Colors. That would be nice but I've never used terminal libraries, so the amount of my work needed here exceeds what I can contribute as a part of this PR.

Tabs. I don't care much how exactly tab is rendered. I find ^I not very user friendly (I personally had no idea that it has to do with tabs), but I could live with it. Just to make sure, when you say:

Could they displayed as ^I instead or

you mean "instead of →"? Because I don't use literal <TAB> anywhere. By the way, if we go for more than character (which I initially wanted to avoid but that's no big deal), I think literal <TAB> would be more user friendly than ^I. What do you think? Again, I'm generally open to anything that doesn't require big changes.

@andreasabel andreasabel added this to the 0.1 milestone Feb 9, 2023
@andreasabel
Copy link
Member

Thanks again, @ulysses4ever:

  • Concerning errors, I think we should settle to the file:line: text format then (as we don't know any other standard).
  • Concerning tabs, ^I is the general control character rendering, e.g. when you cat a binary file. See also https://unix.stackexchange.com/questions/434193/display-tab-characters-as-i
  • There is also \t which is familiar to many. How do you like this? There could be \n for trailing newlines to pair up with this.
  • I am also fine with <TAB> and <NEWLINE> or something similar.
  • Concerning colors, sure I can look into this myself later.

Details like renderings of tabs and trailing newlines can also be changed easily at a later stage.

Btw, if you rebase onto master, you get a working CI again (it was broken upstream).

  • Please allow transformers < 0.7 since GHC 9.6.0 is now part of the CI.
  • I don't understand why constraint solving for GHC <= 8.4 fails. Somehow a too new yaml and resourcet are picked with only support GHC >= 8.6.

@ulysses4ever
Copy link
Contributor Author

Yeah, I know the control sequence business in general, and it was fun to read the SE thread you referenced (thanks for the reference!). cat's example is solid, although I'm not sure that many people know/use -t. In general, I don't believe many people (especially younger ones) recognize ^I well. Otoh, \t is an interesting idea. For me, it looks a bit weird outside source code string literals, though. So, my current plan is to use <TAB>, if you don't mind.
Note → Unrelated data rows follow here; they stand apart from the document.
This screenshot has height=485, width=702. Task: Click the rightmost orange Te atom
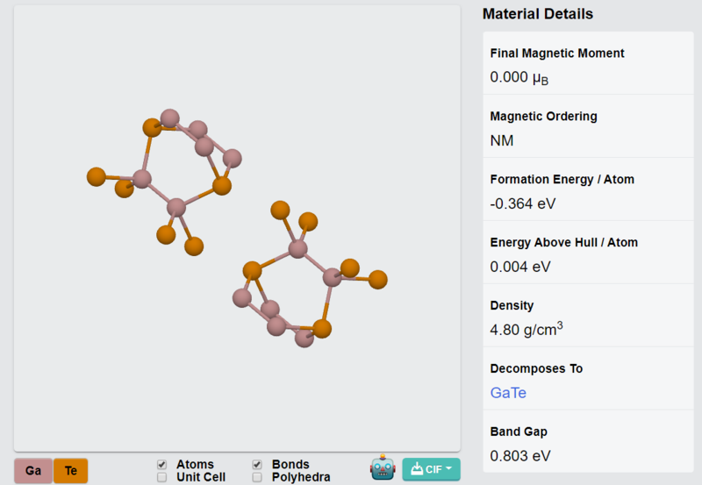pyautogui.click(x=378, y=280)
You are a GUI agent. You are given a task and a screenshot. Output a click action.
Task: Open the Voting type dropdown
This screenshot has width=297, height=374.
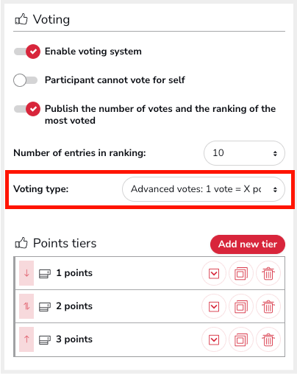tap(204, 189)
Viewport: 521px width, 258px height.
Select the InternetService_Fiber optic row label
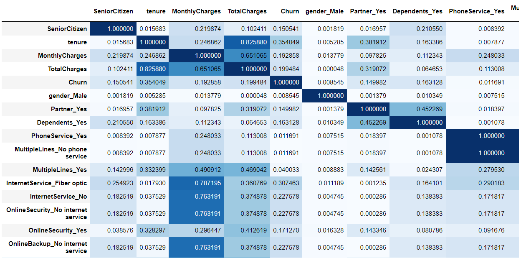(x=47, y=183)
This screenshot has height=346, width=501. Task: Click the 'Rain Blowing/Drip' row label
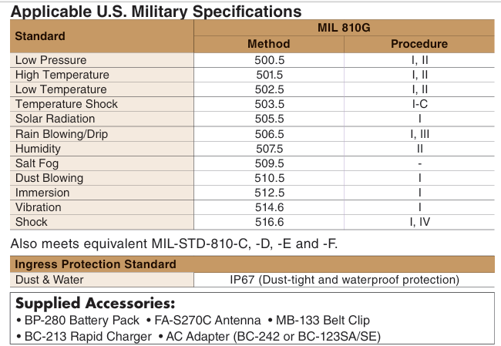click(64, 133)
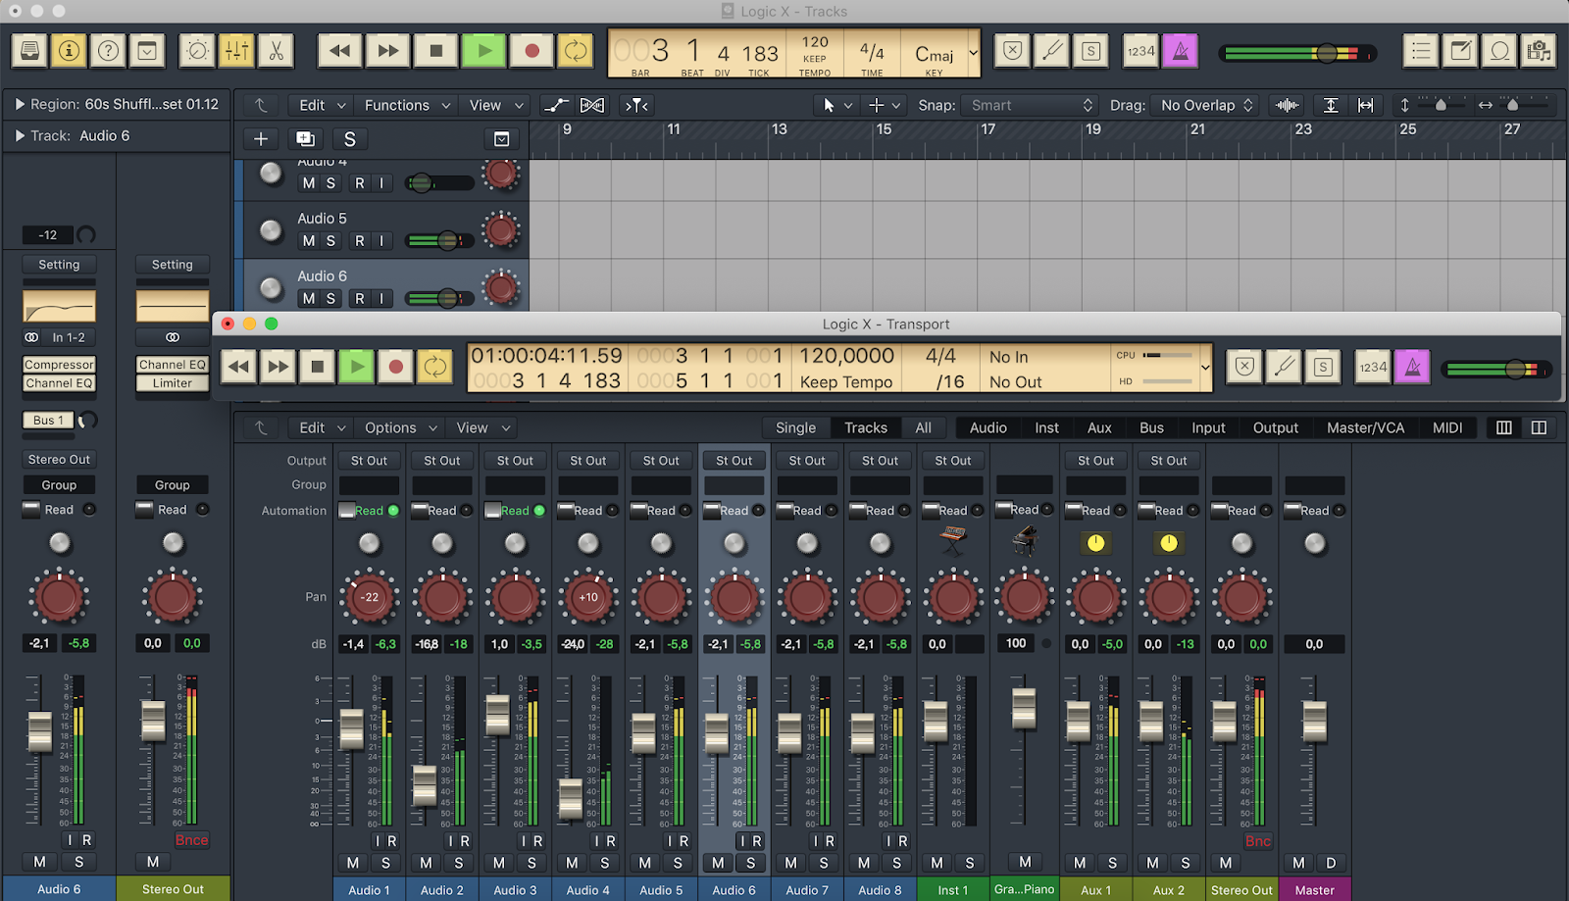The width and height of the screenshot is (1569, 901).
Task: Open the Library panel icon
Action: pyautogui.click(x=30, y=51)
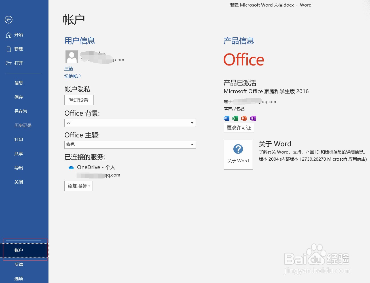Click the 注销 sign-out link

click(x=68, y=68)
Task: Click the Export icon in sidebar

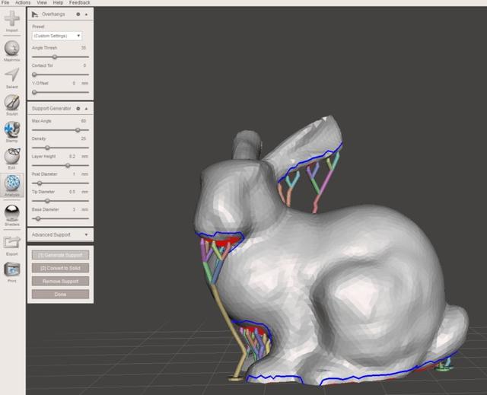Action: 12,243
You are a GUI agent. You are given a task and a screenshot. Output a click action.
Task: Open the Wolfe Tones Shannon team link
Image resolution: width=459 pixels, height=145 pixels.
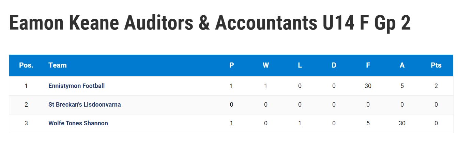[78, 123]
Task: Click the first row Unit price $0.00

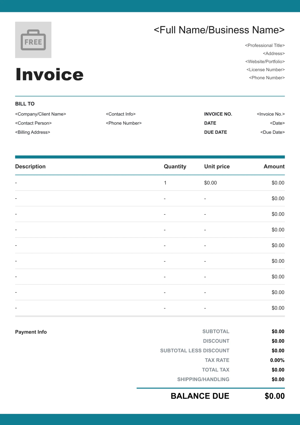Action: coord(210,183)

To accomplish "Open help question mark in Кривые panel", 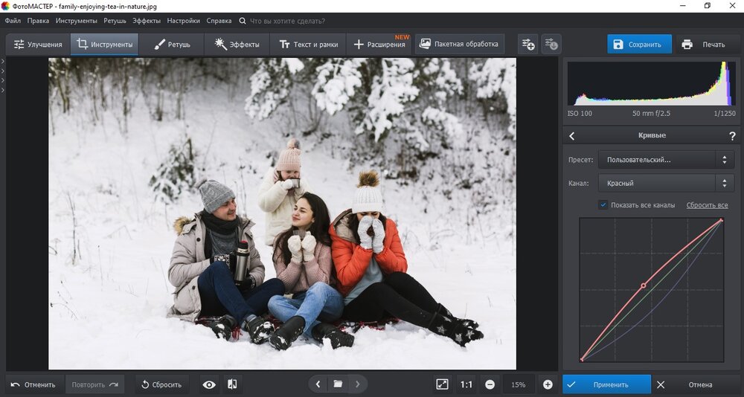I will [x=732, y=136].
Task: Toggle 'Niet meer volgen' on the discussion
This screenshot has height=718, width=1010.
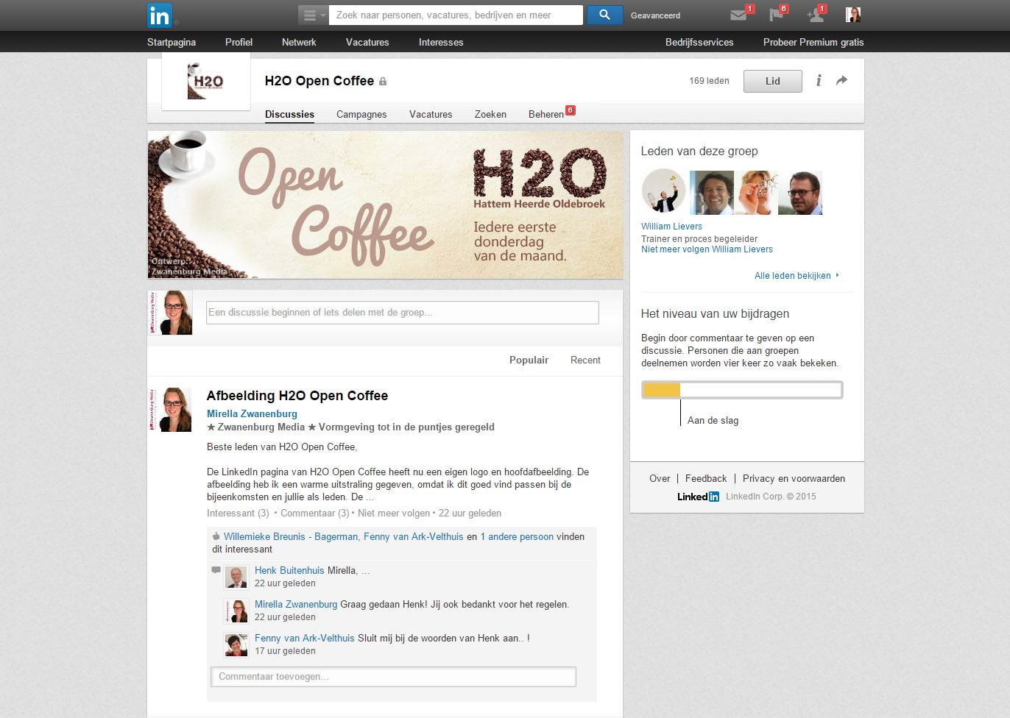Action: (393, 513)
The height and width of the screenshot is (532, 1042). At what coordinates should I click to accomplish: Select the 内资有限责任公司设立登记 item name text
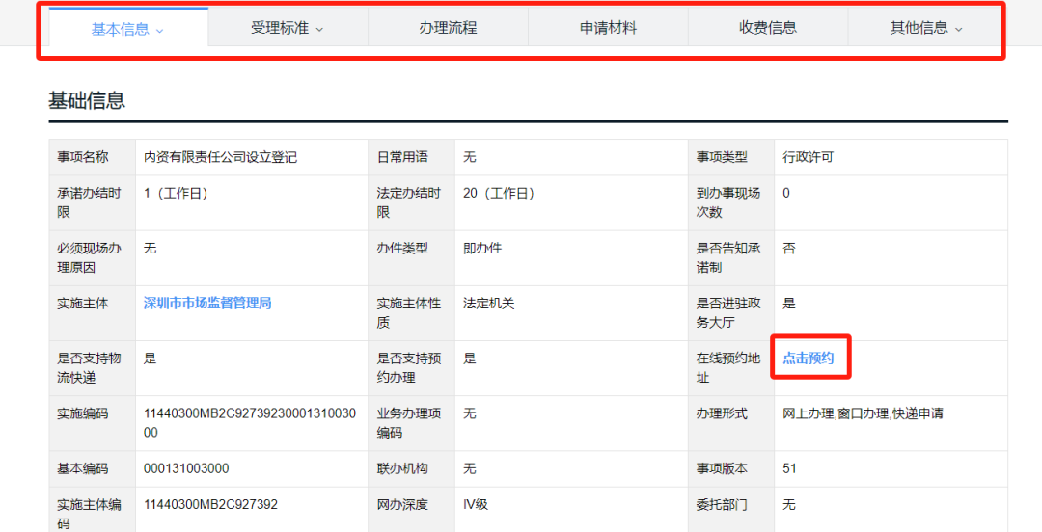(220, 157)
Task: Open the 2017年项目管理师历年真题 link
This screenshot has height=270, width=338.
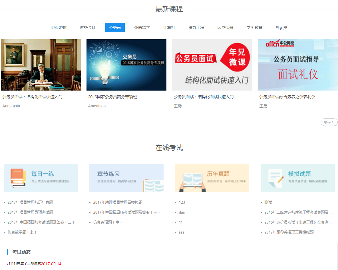Action: pos(30,202)
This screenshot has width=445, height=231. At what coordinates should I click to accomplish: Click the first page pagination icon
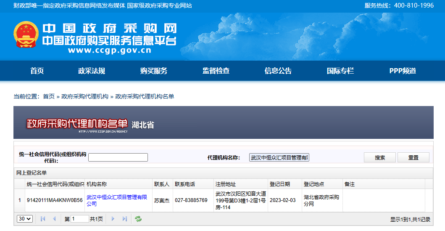click(x=43, y=219)
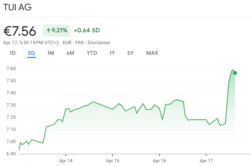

I'll bump the bound, thanks for noticing.

Question: do you want this output in both --check and fix mode? Currently, it works that way. I can do --check only, if you like. I don't have a preference.

@andreasabel
Copy link
Member

So, my current plan is to use <TAB>, if you don't mind.

Sure, works for me!

Question: do you want this output in both --check and fix mode? Currently, it works that way. I can do --check only, if you like. I don't have a preference.

Ideally, in --check mode these lines would be prefixed with a cross mark to indicate and error, and in fix mode with checkmark to indicate the fix.

@ulysses4ever
Copy link
Contributor Author

Ideally, in --check mode these lines would be prefixed with a cross mark to indicate and error, and in fix mode with checkmark to indicate the fix.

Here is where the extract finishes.